━━━━━ Task material ━━━━━

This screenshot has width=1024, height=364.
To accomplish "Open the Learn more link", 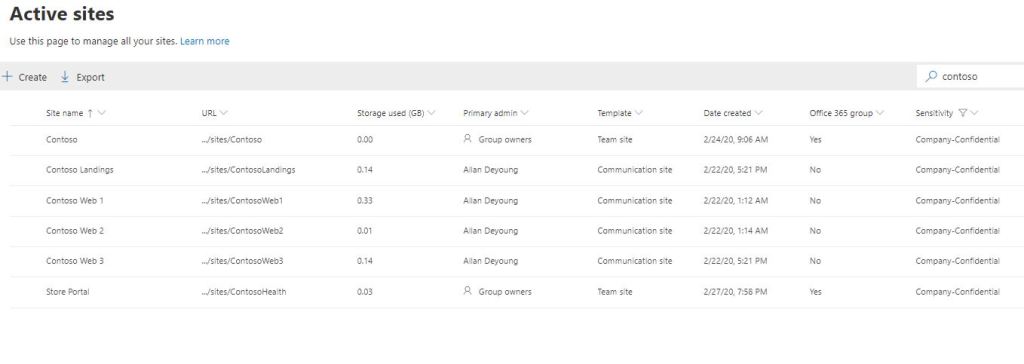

━━━━━
━━━━━ Task material ━━━━━

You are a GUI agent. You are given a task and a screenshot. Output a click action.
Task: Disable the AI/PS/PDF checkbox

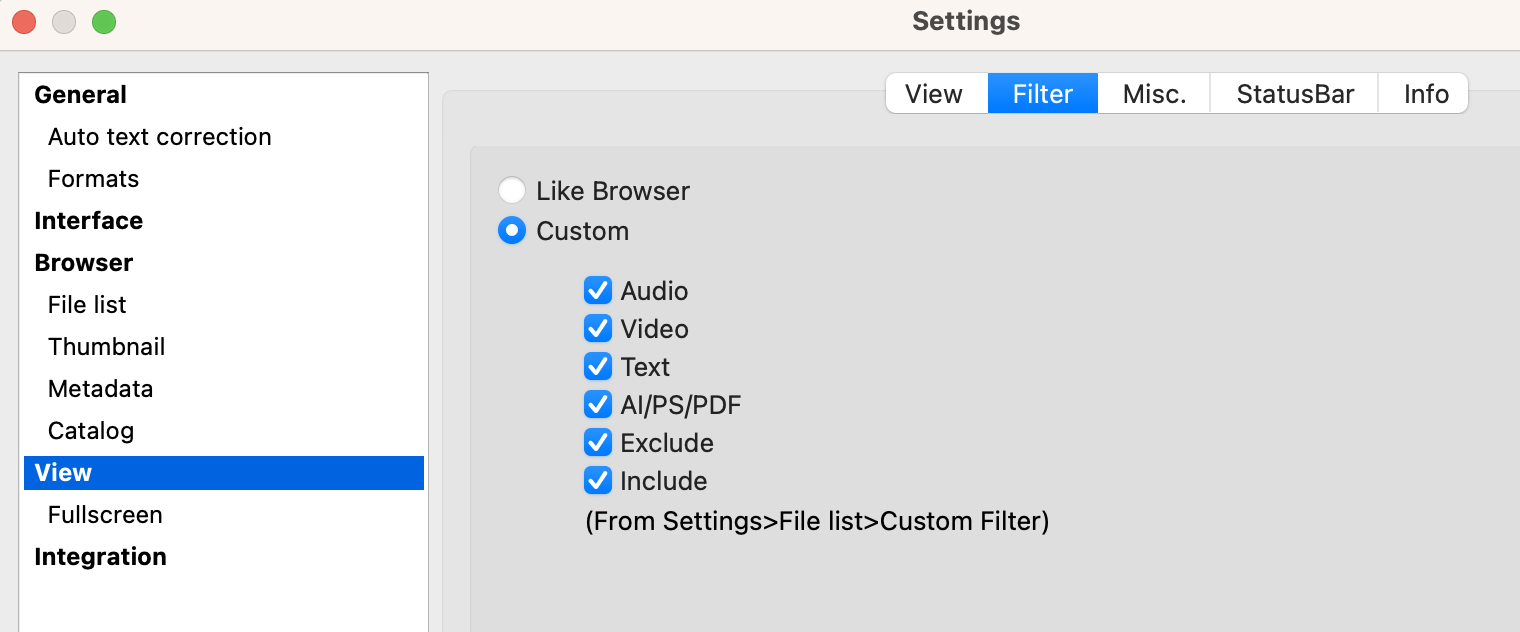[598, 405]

━━━━━
━━━━━ Task material ━━━━━

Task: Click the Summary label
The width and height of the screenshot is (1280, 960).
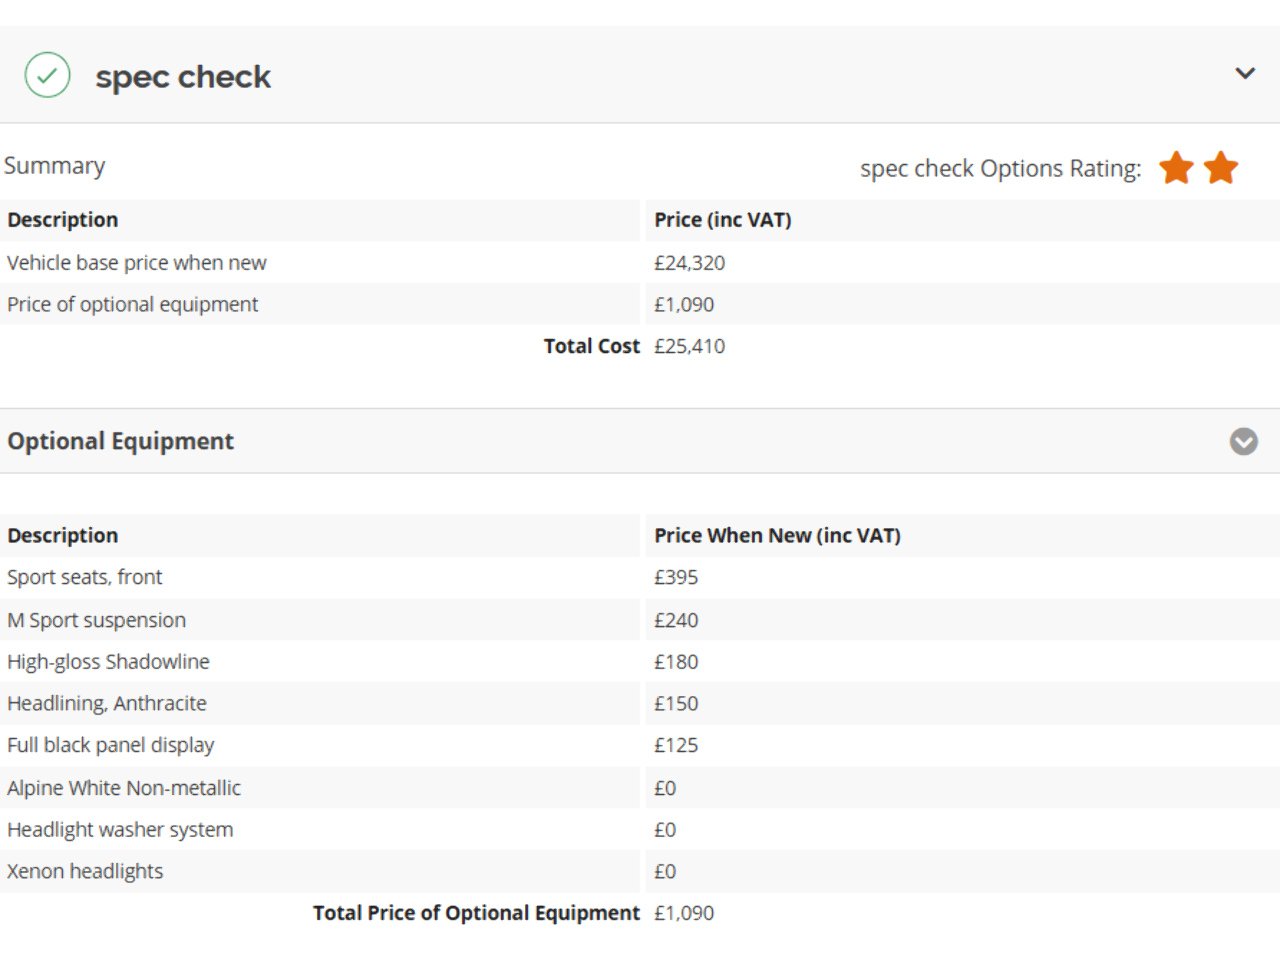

━━━━━

*Written exercise*: State the number of lines in the records above that contain the string "screenshot", counting only matches of the same case. Give the number alone.

*Result of this task*: 3